Defendant likewise failed to preserve for our review his contention that he was denied a fair trial by prosecutorial misconduct during summation inasmuch as he failed to object to the two challenged comments (see People v Madera, 103 AD3d 1197, 1199 [2013]; People v Foster, 101 AD3d 1668, 1670 [2012], lv denied 20 NY3d 1098 [2013]; People v Wright, 85 AD3d 1642, 1643 [2011], lv denied 17 NY3d 863 [2011]). In any event, the prosecutor’s characterization of defendant’s statement was a fair response to defense counsel’s summation and/or a fair comment on the evidence (see People v Goupil, 104 AD3d 1215, 1216 [2013] ). Although the prosecutor’s characterization of the trial as a “search for the truth” was indeed improper (see People v Maye, 206 AD2d 846, 846 [1994]; People v Smith, 184 AD2d 326, 326 [1992], lv denied 80 NY2d 910 [1992]), we conclude *1607that the prosecutor’s “single improper comment was not so egregious that defendant was thereby deprived of a fair trial” (People v Willson, 272 AD2d 959, 960 [2000], lv denied 95 NY2d 873 [2000]; see Smith, 184 AD2d at 326).
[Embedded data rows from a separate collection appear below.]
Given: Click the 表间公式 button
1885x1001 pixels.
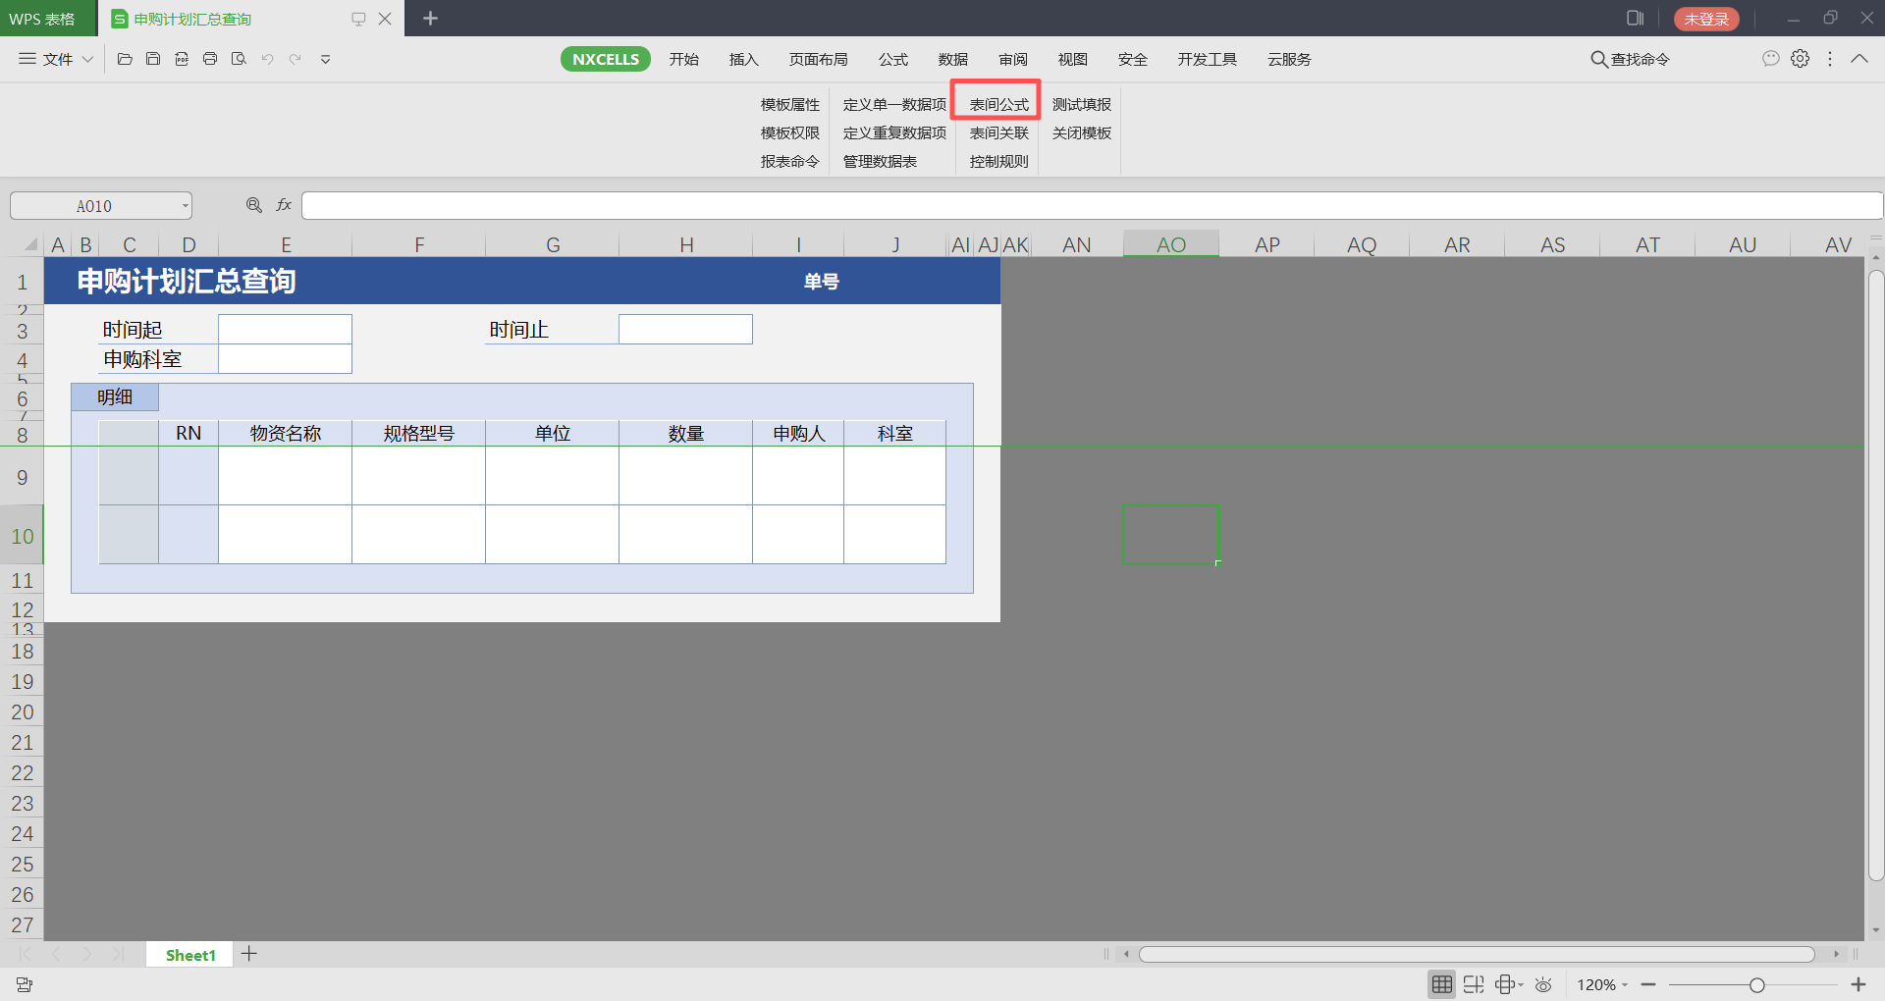Looking at the screenshot, I should [998, 104].
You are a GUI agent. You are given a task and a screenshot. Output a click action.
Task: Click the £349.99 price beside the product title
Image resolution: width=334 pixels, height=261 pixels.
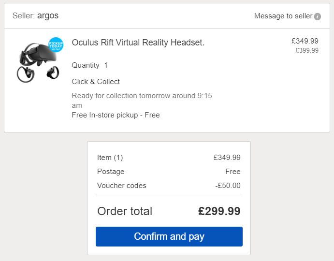305,41
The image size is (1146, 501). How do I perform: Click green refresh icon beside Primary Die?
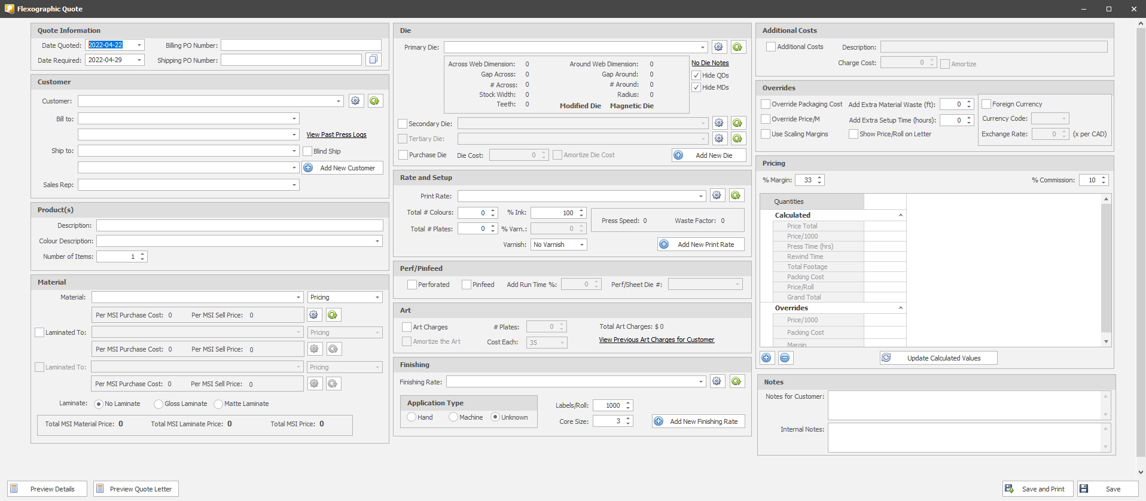tap(737, 47)
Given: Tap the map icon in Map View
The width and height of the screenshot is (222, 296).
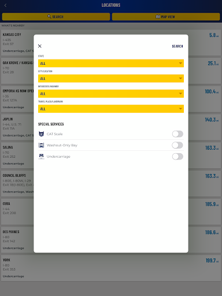Looking at the screenshot, I should [158, 17].
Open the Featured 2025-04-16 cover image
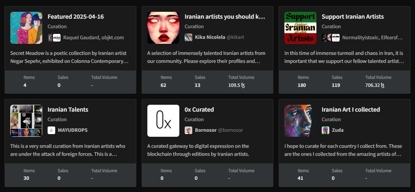 click(26, 28)
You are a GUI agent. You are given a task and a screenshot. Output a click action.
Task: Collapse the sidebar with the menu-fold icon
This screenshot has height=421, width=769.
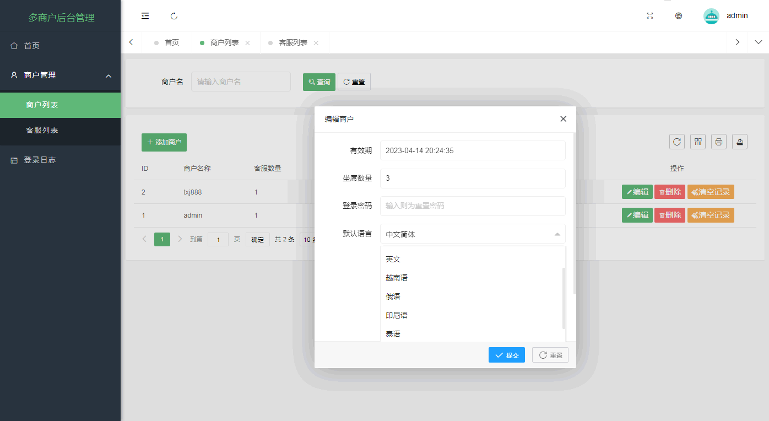pos(145,16)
Nor can it be said that defendant received ineffective assistance of counsel due to the failure of defense counsel to object to that single improper remark (see People v Wiley, 104 AD3d 1314, 1314 [2013]; People v Tolliver, 93 AD3d 1150, 1151 [2012], lv denied 19 NY3d 968 [2012]). Rather, defense counsel provided defendant with meaningful representation throughout the proceedings (see generally People v Baldi, 54 NY2d 137, 147 [1981]).
Finally, the sentence is not unduly harsh or severe, particularly in light of the severity of the crimes and their impact on the victim. Present — Centra, J.P., Peradotto, Sconiers, Valentino and Whalen, JJ.